After adjusting for those factors, the commission said, Medicare payments per beneficiary were 92 percent of the national average in New York City and 95 percent of the national average in Boston.

Under federal law, Medicare payments reflect local labor costs, office rents and similar expenses. Health status is also important, the commission said, because areas with sicker beneficiaries tend to use more services than areas with relatively healthy beneficiaries.

The agreement with House Democratic leaders is to be incorporated in legislation that goes to the House floor. The plan calls for studies by the National Academy of Sciences and action by the secretary of health and human services to reduce geographic disparities in Medicare spending. The goal is to base payments on “value,” defined as the efficient delivery of high-quality care.

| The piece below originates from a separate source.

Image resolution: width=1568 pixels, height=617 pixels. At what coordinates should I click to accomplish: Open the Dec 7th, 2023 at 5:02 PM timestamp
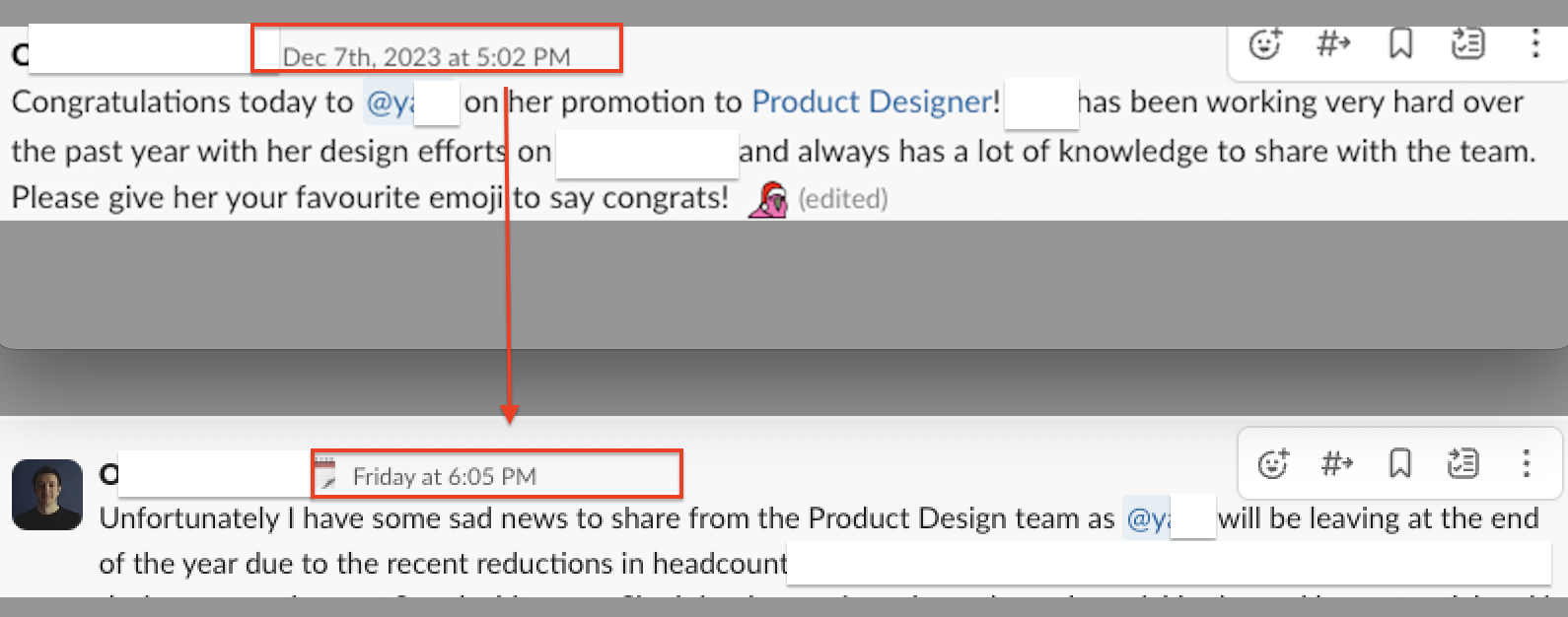(x=426, y=57)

Among those who championed these changes are Representatives Bruce Braley of Iowa, Jay Inslee of Washington and Ron Kind of Wisconsin, all Democrats, as well as the Mayo Clinic and the Marshfield Clinic, in Wisconsin. They contend that Medicare has shortchanged their areas, where Medicare spending is relatively low but the quality of care is high.

“In 2006, Medicare spent $6,671 on the average beneficiary in Waterloo, Iowa, compared with $16,351 in Miami,” said Mr. Braley, who lives in Waterloo.

Representative David R. Obey, Democrat of Wisconsin and chairman of the House Appropriations Committee, recently told the administration, “These reimbursement disparities are outrageous.”

Dr. Karl J. Ulrich, president of the Marshfield Clinic, said Medicare’s payment system rewarded inefficiency and poor quality while punishing places like Marshfield for their “conservative medical practices.”

The federal Agency for Healthcare Research and Quality uses more than 100 measures to assess how well states do in treating cancer, heart disease, diabetes and other conditions. In the agency’s latest report, Wisconsin and Minnesota were listed as the “best-performing states,” while Louisiana and Mississippi had the lowest overall scores.

In an e-mail message describing how Mr. Braley had brokered the agreement with House leaders, his legislative director, Michael T. Goodman, said, “This is a tremendous success for Iowa.”

House Democratic leaders desperately need the votes of moderate Democrats from rural areas, like Representative Earl Pomeroy of North Dakota. In the Ways and Means Committee in July, Mr. Pomeroy voted against the health care bill, saying it would not correct the underpayment of hospitals in his state.

The agreement with House leaders has provoked alarm among some lawmakers and health care executives in urban areas.

Representative Joseph Crowley, Democrat of New York, said: “We are a high-rent, high-wage area. We are treating a poorer clientele. Patients come to the hospital in later stages of illness. The outcomes won’t be as good as when you have a healthier clientele to begin with.”

Dr. Darrell G. Kirch, president of the Association of American Medical Colleges, said the proposed redistribution of Medicare money could have “catastrophic unintended consequences” for teaching hospitals and their patients.

Some health policy experts say that when doctors invest in hospitals, they have financial incentives to perform more tests and procedures, driving up costs.

“The profit motive may contribute to overuse of health care in some regions,” Dr. Safyer said. “But at Montefiore, the vast majority of our physicians are employees on salary and are not rewarded for doing more.”

In paying doctors, Medicare recognizes 89 localities. Some cover entire states; others cover some counties within a state.

Mr. Kind and Mr. Braley laid out their objectives in a bill they introduced in June, several weeks before the agreement with House Democratic leaders. The bill, like one offered by Senator Amy Klobuchar, Democrat of Minnesota, would inject a new factor into the calculations, a “value index,” defined generally as the ratio of quality to cost in an area.

A study by the nonpartisan Congressional Research Service suggested that the proposal “would not accurately identify and reward” individual doctors.

Indeed, it said, under the proposal, Medicare might penalize efficient doctors providing high-quality care just because they were in a region where per capita spending was high and the quality of care, on average, was low.